Make sure you read the necessary information on the back of the seed packets. Don't know your zone? Check this color-coded plant hardiness zone map of the United States at www.brecks.com/zone_finder to find which hardiness zone you live in. At that site, you'll be able to type in your ZIP code to find your exact zone.

You will need some seed-starting soil, but that's all -- don't buy starting kits or special containers. Get creative with what you have at home. Egg cartons, toilet paper rolls, yogurt cups, paper coffee cups and fast-food containers can be repurposed into seed-starting containers.
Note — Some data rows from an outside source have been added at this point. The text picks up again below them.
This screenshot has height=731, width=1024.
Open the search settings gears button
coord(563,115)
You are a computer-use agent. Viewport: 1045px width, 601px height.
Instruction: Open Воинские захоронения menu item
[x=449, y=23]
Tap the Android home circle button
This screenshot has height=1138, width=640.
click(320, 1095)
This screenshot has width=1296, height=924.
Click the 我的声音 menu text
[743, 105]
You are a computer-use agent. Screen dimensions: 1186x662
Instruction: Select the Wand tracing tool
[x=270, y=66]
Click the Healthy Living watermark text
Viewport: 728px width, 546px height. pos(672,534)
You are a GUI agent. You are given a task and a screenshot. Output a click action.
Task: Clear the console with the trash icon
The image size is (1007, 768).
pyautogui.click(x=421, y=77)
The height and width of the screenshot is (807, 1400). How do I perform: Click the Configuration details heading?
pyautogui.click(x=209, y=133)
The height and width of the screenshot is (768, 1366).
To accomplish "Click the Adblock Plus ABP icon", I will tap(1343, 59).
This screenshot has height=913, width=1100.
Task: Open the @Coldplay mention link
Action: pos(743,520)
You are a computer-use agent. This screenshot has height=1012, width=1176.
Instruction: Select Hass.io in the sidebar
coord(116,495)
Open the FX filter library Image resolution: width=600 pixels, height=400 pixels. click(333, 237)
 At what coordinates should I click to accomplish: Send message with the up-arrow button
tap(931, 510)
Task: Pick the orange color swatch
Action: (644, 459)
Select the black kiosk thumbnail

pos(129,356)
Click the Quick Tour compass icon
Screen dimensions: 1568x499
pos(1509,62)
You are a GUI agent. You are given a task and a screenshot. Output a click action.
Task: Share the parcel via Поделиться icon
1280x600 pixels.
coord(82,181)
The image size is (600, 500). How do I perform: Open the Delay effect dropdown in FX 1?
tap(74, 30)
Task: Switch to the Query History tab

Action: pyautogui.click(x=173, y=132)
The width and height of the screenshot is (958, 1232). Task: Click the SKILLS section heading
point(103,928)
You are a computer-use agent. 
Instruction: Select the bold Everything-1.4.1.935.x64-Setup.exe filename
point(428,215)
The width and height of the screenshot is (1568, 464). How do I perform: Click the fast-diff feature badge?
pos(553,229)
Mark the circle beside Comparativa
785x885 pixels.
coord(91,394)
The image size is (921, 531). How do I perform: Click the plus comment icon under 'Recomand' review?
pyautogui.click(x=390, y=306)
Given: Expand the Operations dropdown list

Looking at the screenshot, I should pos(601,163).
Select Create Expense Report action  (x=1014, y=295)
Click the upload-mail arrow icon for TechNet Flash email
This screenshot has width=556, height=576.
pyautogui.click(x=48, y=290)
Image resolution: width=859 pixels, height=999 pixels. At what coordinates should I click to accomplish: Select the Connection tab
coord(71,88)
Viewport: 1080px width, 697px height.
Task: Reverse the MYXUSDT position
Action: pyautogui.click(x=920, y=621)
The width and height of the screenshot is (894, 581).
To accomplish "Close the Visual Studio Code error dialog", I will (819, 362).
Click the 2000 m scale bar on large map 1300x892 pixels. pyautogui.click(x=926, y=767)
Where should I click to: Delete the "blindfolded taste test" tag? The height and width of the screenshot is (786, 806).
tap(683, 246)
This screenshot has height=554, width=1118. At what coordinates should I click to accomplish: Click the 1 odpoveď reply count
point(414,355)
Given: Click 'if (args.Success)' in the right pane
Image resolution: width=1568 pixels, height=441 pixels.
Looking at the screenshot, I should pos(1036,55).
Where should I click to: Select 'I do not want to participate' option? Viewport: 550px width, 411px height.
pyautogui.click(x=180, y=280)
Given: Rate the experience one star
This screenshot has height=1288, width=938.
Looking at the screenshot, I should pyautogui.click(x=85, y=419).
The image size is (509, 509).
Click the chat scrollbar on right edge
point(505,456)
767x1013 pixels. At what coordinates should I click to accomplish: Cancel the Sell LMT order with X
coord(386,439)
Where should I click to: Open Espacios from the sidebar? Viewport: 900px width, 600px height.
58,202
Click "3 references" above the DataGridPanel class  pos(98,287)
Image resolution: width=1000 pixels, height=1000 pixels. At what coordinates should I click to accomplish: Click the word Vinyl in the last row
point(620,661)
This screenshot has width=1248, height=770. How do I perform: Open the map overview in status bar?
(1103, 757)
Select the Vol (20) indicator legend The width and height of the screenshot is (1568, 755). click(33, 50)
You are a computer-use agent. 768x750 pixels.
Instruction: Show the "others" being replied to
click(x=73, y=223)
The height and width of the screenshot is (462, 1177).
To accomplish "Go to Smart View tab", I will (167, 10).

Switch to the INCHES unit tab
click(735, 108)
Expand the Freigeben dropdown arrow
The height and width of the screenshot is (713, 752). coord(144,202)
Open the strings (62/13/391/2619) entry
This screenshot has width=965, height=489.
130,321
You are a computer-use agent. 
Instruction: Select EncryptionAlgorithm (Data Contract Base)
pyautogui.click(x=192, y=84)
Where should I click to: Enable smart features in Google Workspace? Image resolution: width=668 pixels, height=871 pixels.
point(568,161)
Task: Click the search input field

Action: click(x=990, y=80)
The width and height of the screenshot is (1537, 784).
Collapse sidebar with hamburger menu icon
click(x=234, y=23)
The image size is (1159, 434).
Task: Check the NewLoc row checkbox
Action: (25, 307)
Just be sure to poke drainage holes in the bottom, then fill the containers with the soil.

GREENHOUSE FROM THE SALAD BAR

The next time you enjoy a salad bar lunch, don't toss out the plastic clamshell container! Instead, give it a second life as a mini-greenhouse for spring seed-starting. After cleaning the container, add airflow by punching small holes in the top with the tip of scissors, a knife or an awl and hammer.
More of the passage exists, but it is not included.